And I don't mean to say that that isn't disturbing.
I think that there was a lot of harm caused by what people saw with this increased use in public.
You know, one of the things I liked about your story was its exploration of a debate
among various folks who, in good faith, want to help drug users get clean and want to help
deal with this problem in a constructive way.
There are different beliefs about what works and what doesn't.
Maybe we should just start with an organization called Stab and Wagon.
It's director Melissa Jones who sounded like she was a pretty compelling figure.
Tell us what the organization and she were up to.
Melissa Jones and Stab and Wagon are on – if we have a sort of gradient of services, are on kind of the more radical and political edge of harm reduction. And it's a group that basically owes all of its funding to Measure 110, to this experiment in Oregon.
So for me, it was interesting to look at because it was part of the promise of Measure 110,
which was that we're going to try new things.

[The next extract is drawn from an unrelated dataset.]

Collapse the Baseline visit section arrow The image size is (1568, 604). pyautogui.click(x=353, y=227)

And Melissa Jones and Stabenwagen were trying new things in this community. Most of what people saw of Stabin Wagon's work was the distribution of safe use supplies and safe sex supplies and in-person outreach, delivery of meals through a white cargo van that Melissa and her staff kind of drive around town and park near where people
are unhoused. And so, you know, I think for people who benefited from these services,
it was a real godsend, and they felt very seen and heard by these people who weren't there to
judge their drug use. But for more conservative people in town, they saw this as a representation of a very misguided social program, which is, hey, you're enabling drug use.
Why are these state dollars that we voted for to fund treatment going to essentially helping people stay in their use?

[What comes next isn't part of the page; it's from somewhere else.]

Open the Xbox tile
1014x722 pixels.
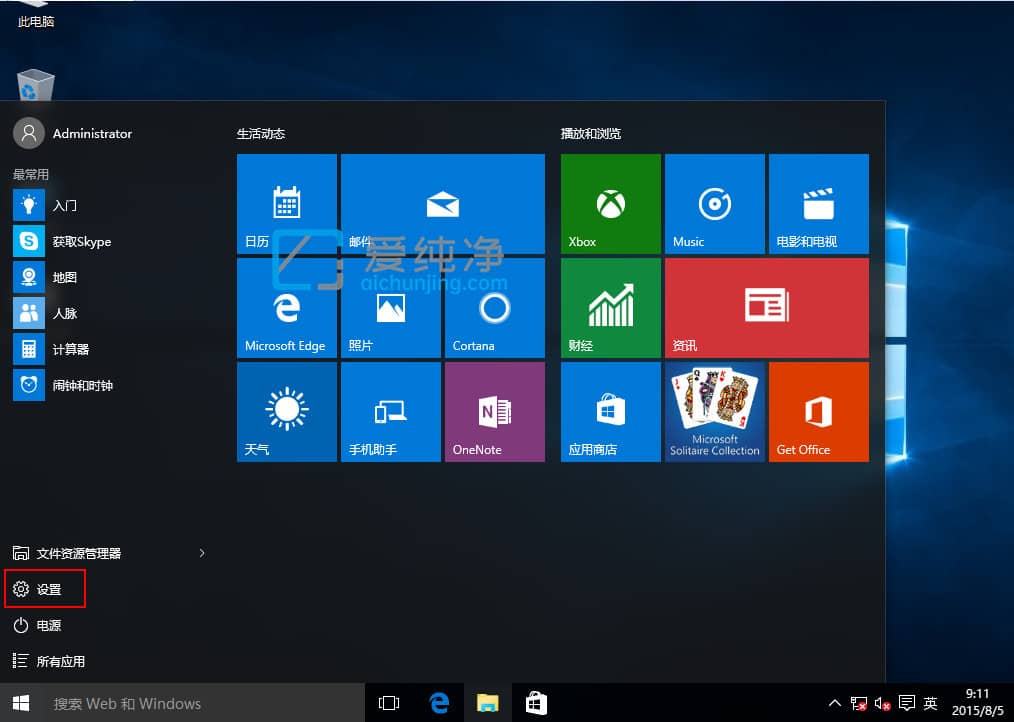click(610, 203)
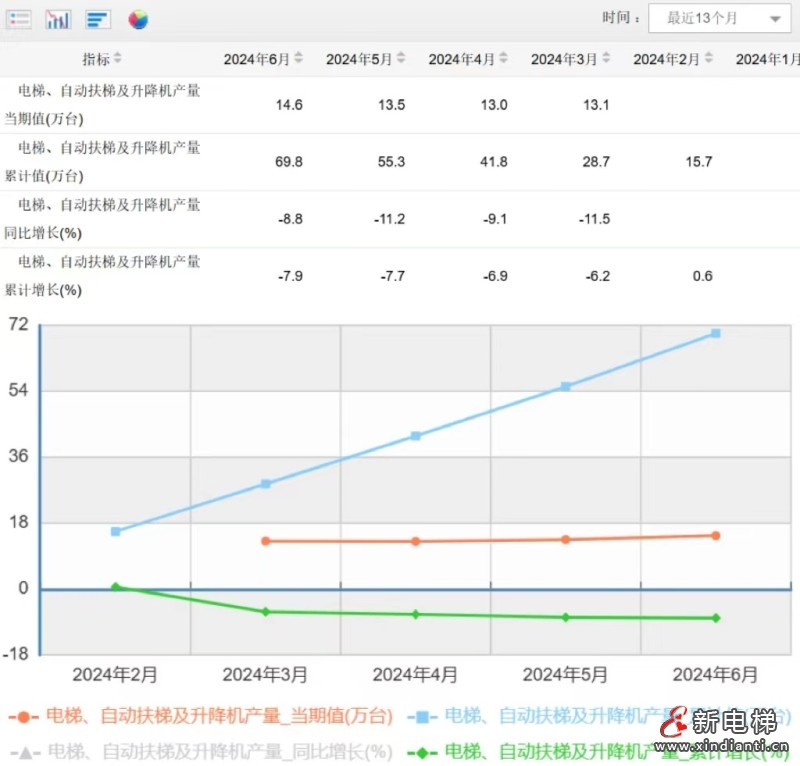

Now, there's another point of view that you're right about.
Some who are more traditional treatment providers who think
that addicts need some pressure to enter treatment. I mean, that pressure can come from obviously
circumstances in their own lives, from loved ones and relatives, but also the threat of jail
where there are alternatives to going to jail, particularly treatment alternatives,
can be effective. Give us a
sense of how that debate played out here. Another provider that I talk about in my story is Summer
Walcott, who is the director of OnTrack, which is a sort of large social services agency in
Southern Oregon. And Summer is not at all an opponent of harm reduction. There is harm reduction
sort of built into the treatment
and recovery services that her organization provides. However, in some ways, her approach
is quite traditional. I mean, the end goal for her interaction with their clients is recovery,
to come out of addiction, to come out of drug use. They also partner with the local police in outreach to
homeless people and to people who are using on the streets. So for example, on-track employees
who themselves are usually recovered people who are using drugs will go out with Medford police
officers and approach people who are using and say, hey,
do you want to get into treatment? What are your needs? You know, do you need housing,
this sort of thing. And, you know, again, the supply of social services is very limited,
but they would sort of make that offer and try to do counseling. And so, but there was, you know,
there was this contrast between what OnTrack was doing and what groups like Stabenwagen were doing. And
I think from the OnTrack perspective, they have seen thousands of clients go through treatment
and recovery. They believe it can be done, and they just felt that they needed more resources
to do that. And they, too, were sort of confused about, well, where is the Measure 110 money going,
and is it overprivileging the distribution, for example,
of safe use supplies when really we should be having more sober homes, more recovery housing,
more inpatient treatment and outpatient treatment?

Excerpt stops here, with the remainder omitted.